* Assignment
Once you reach the line containing "Click Autenticação no WhatsApp" in the data below, restate each line word for word up to and including the one containing "The height and".

* Data shown
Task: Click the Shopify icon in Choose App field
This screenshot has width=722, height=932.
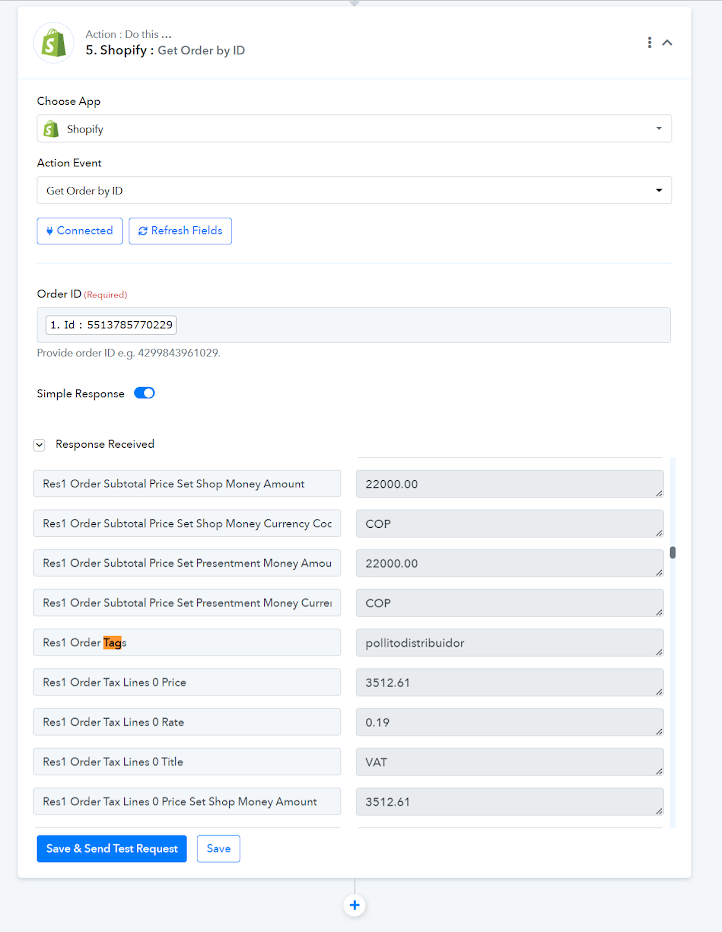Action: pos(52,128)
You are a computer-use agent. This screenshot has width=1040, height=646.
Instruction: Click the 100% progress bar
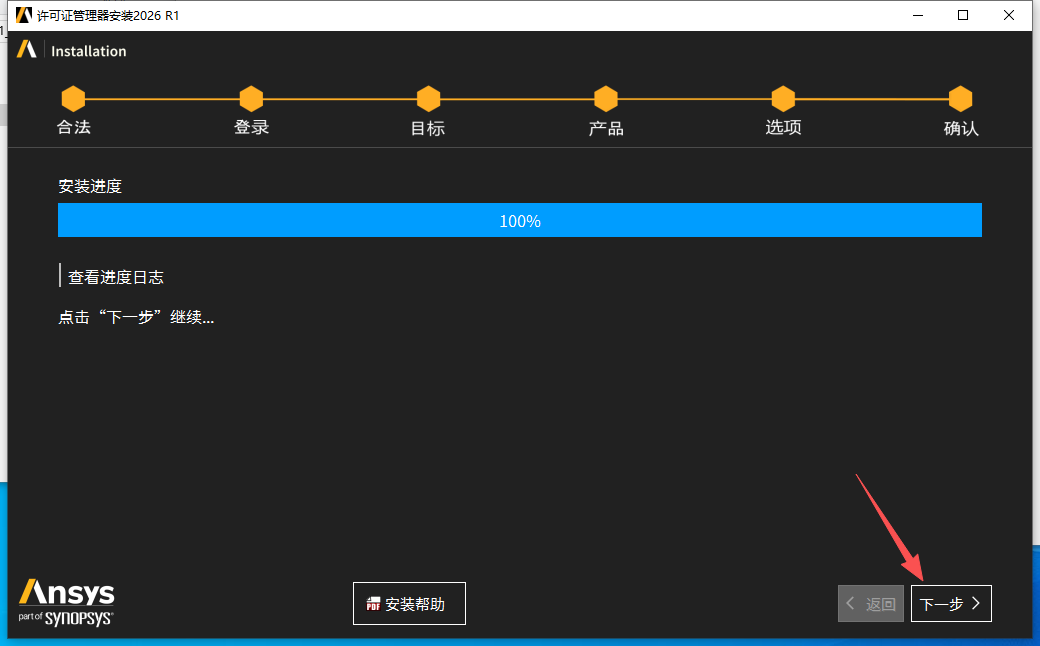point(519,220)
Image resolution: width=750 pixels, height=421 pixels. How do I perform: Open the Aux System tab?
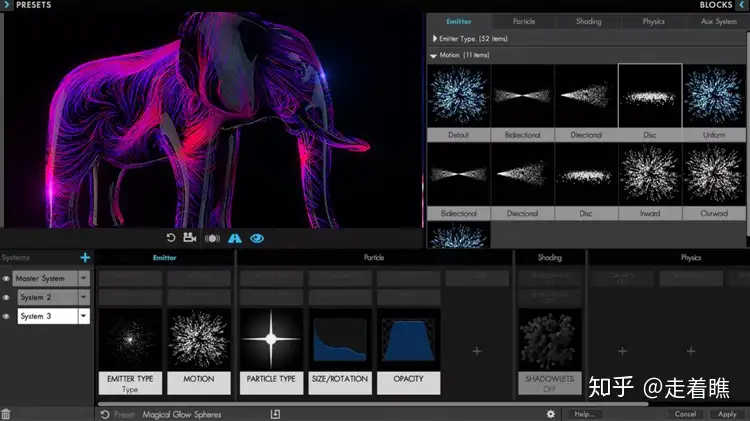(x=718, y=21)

--

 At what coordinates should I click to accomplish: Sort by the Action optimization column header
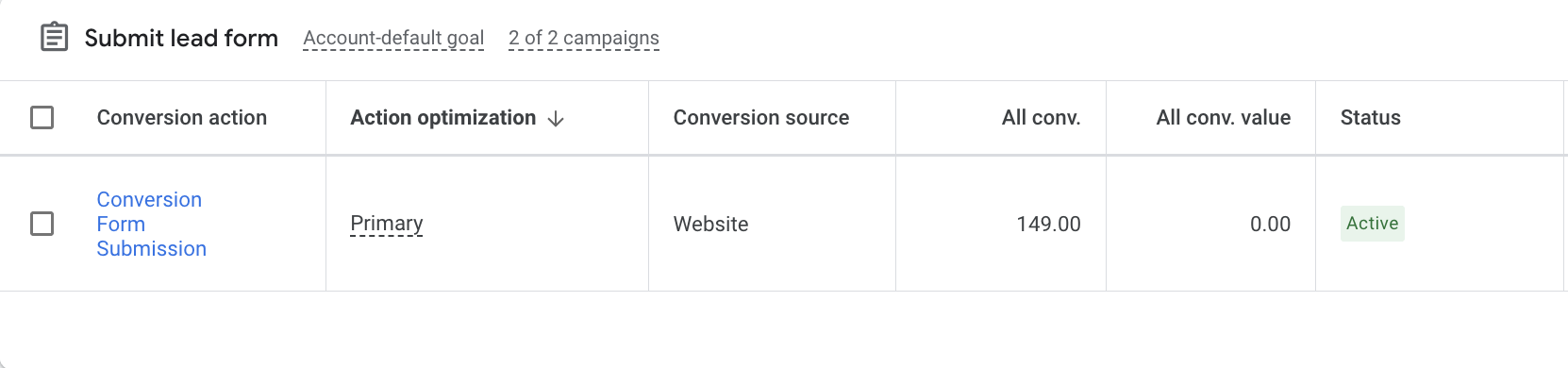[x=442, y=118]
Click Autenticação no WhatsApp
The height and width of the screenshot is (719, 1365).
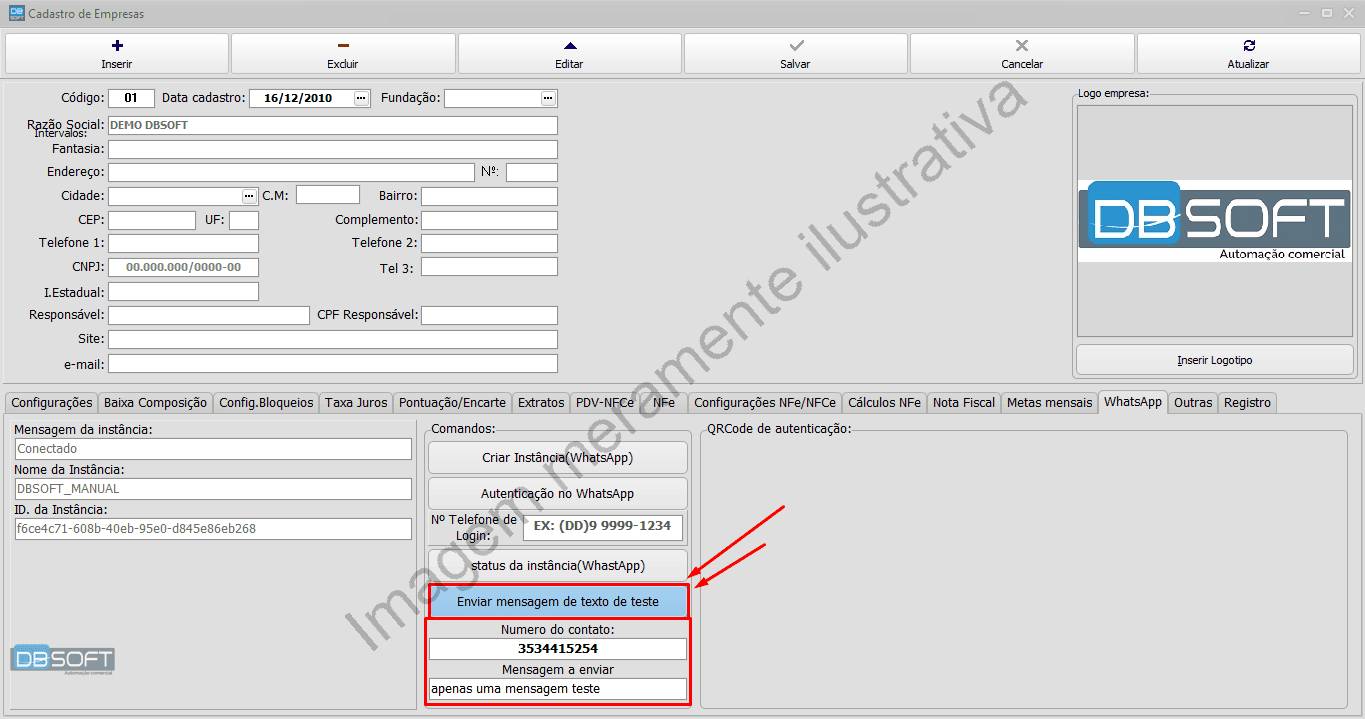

* Exercise solution
Click Autenticação no WhatsApp
The height and width of the screenshot is (719, 1365).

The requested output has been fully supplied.